Так же работали и российские большевики. Ведь никто не строил ни феодализма, ни капитализма; эти термины появились в процессе постприорного исследования закономерностей, определявших жизнь человеческого общества на том или ином этапе его развития. А вот социализм стали строить, обманом и силой загоняя общество в рамки априори сочиненной схемы.

Отношение к этому творению Эйнштейна как к некой дилетантской выдумке, не имеющей отношения к серьезной науке и потому недостойной внимания и упоминания, было характерно не только для представителей английской научной школы, его разделяли и другие серьезные ученые.

Публично отмежевывался от сделанного Эйнштейном Лоренц. Он верил, что свойства эфира определяют все наблюдаемые нами явления физического мира, и утверждал, что его теория суть описание свойств эфира; теория же Эйнштейна – нечто совсем иное - это "теория пространства-времени".
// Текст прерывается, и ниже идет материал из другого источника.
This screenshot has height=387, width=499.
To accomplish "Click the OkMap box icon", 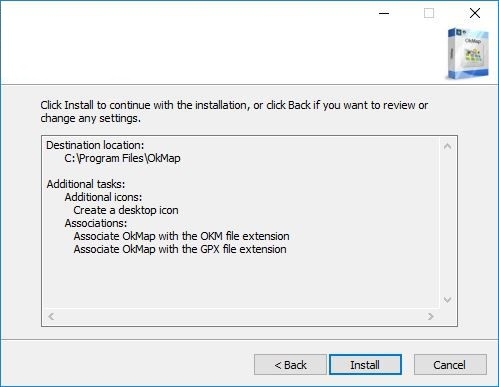I will [468, 54].
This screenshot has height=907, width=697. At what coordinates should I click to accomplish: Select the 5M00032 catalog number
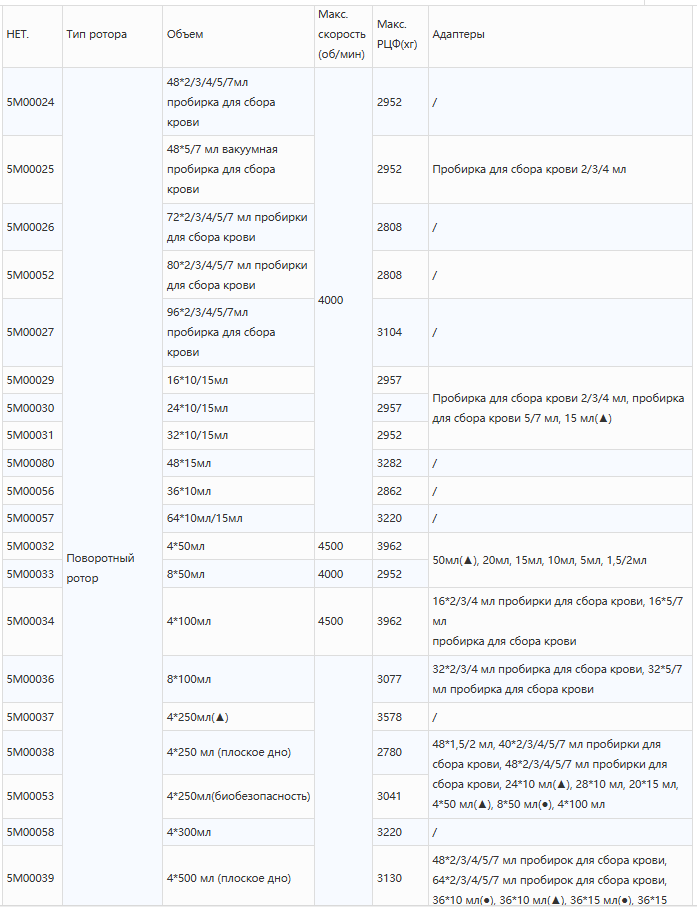[31, 546]
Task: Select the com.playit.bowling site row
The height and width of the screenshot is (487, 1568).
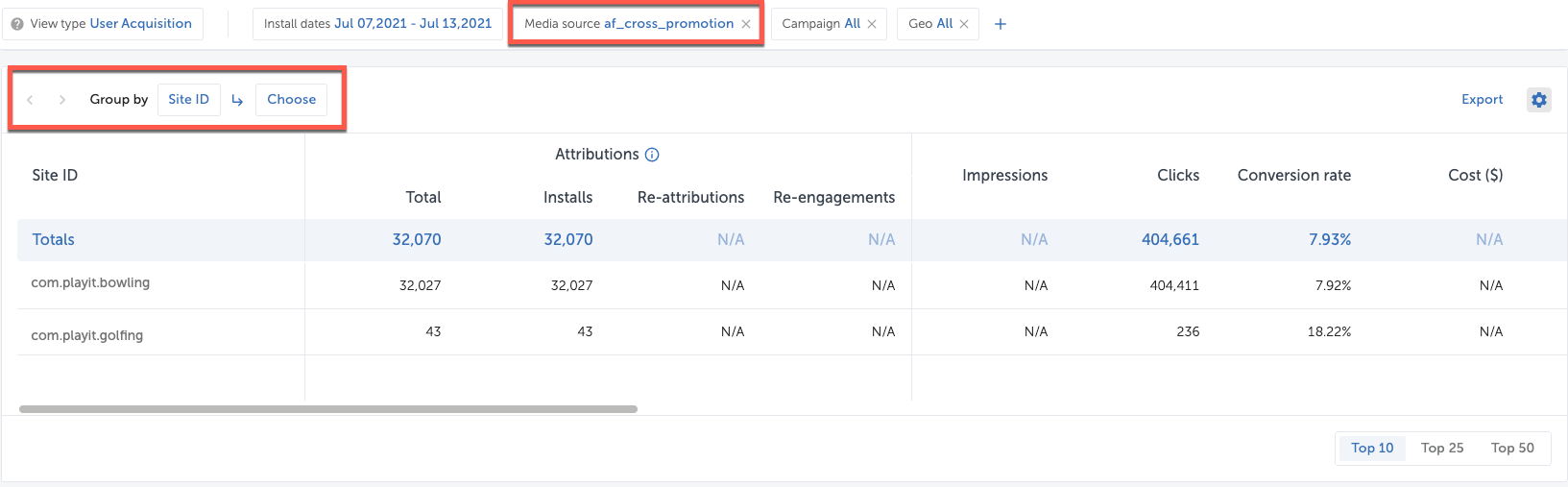Action: click(x=90, y=283)
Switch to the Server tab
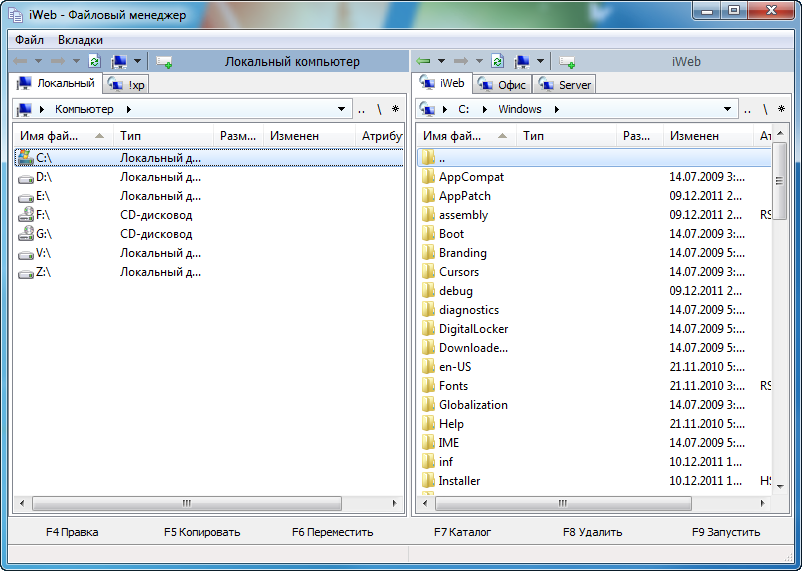 click(566, 85)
Пуанкаре признавал малейшие заслуги любых авторов и всегда отмечал даже совсем мелкие результаты работавших в той же области. И вместе с тем в статьях и докладах, посвященных принципу относительности, он не упоминает ни теории Эйнштейна, ни его имени. Причины этого можно понять из тех же его статей и докладов.

Вот две цитаты из них.

"Англичане преподают механику как науку экспериментальную; на континенте же ее всегда излагают как науку более дедуктивную и априорную. Бесспорно правы англичане...˝ [2, с. 63].

"Уже давно никто не помышляет больше опережать опыт или строить целое мироздание на основании нескольких незрелых гипотез. От всех этих построений, которыми наивно удовлетворялись еще столетие тому назад, ныне не осталось ничего, кроме развалин". [2, с. 219].

И оказывается, что под развалинами этих незрелых построений выжил кое-кто из их обитателей, и, выбравшись теперь из под них, начинает снова стрелять из своей старой рогатки.

Естественно, это вызывало неприятие и раздражение у Пуанкаре. Он неоднократно говорил, что первичным в физике является опыт и что для описания определенного круга физических явлений можно использовать разные математические способы. Выбор способа определяется соглашением между теми, кто занимается данной наукой. При выборе нужно исходить из соображений удобства, простоты, наглядности. В статье "Наука и гипотеза" он пишет: "Никакая геометрия не может быть более истинной, чем другая; та или иная геометрия может быть только более удобной" [2, с. 41].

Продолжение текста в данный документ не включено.